## [Goal of the exercise]
Please copy each line of the records below that includes the word "agent".

-- Information given follows --

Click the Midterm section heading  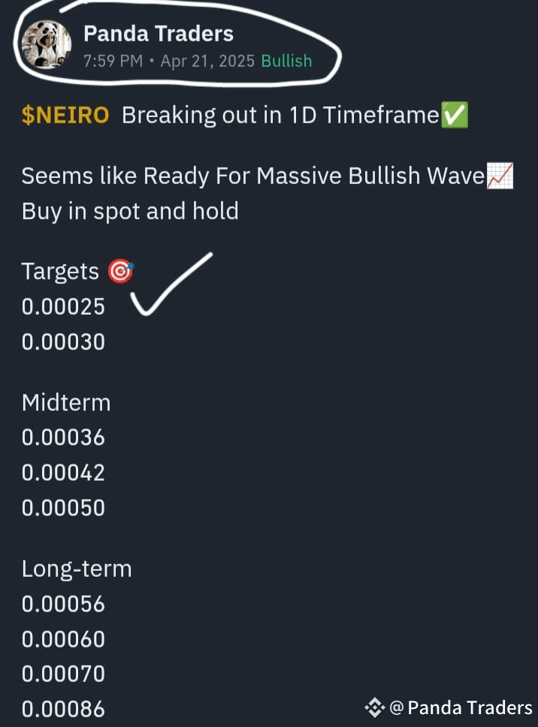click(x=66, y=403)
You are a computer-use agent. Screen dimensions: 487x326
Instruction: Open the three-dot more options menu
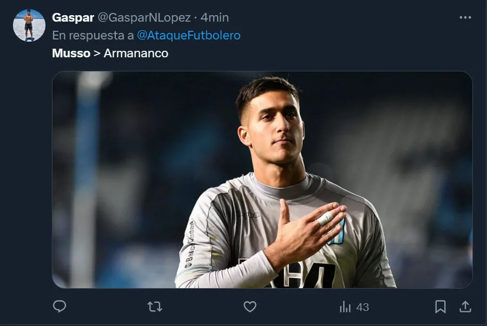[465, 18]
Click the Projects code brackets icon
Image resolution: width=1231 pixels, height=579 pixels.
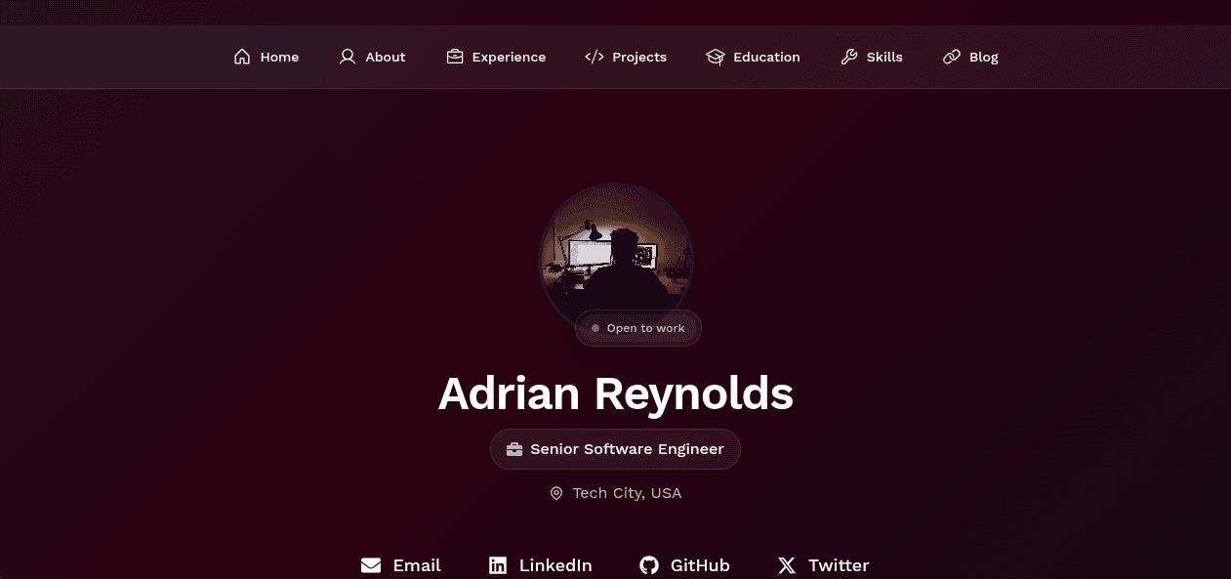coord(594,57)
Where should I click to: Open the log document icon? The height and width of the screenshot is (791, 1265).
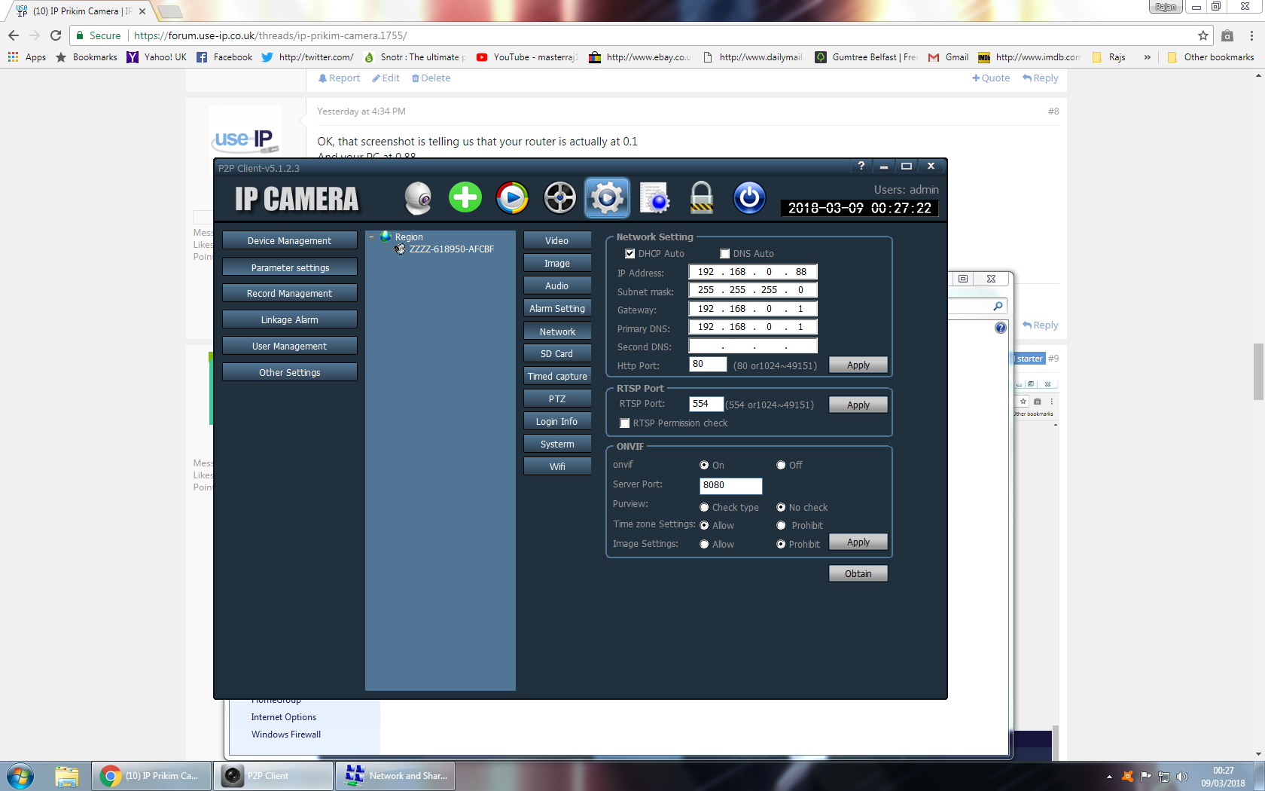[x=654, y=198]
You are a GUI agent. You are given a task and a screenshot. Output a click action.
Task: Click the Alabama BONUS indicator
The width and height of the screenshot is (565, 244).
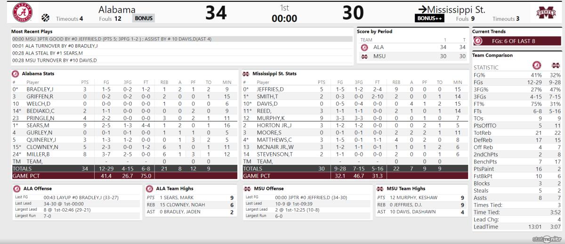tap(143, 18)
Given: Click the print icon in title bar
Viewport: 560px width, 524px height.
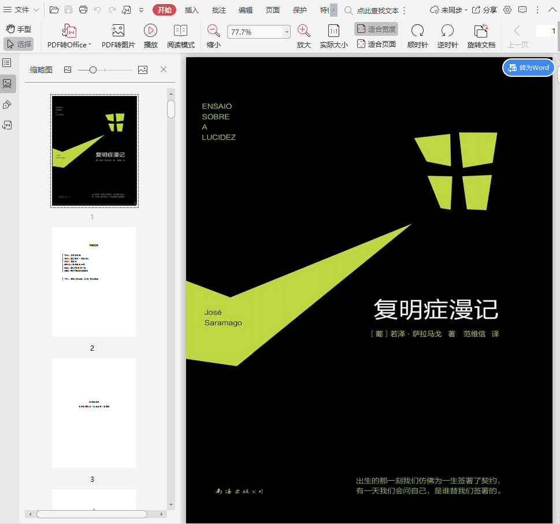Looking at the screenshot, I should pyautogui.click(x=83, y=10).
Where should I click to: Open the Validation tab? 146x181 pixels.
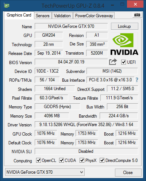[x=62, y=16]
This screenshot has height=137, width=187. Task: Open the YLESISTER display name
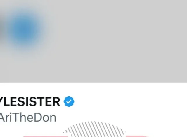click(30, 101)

-- Information given concluded --

## [Solution for this exercise]
You are a computer-use agent. Screen dimensions: 487x326
You are a GUI agent. You are given a task and a screenshot. Output a click action.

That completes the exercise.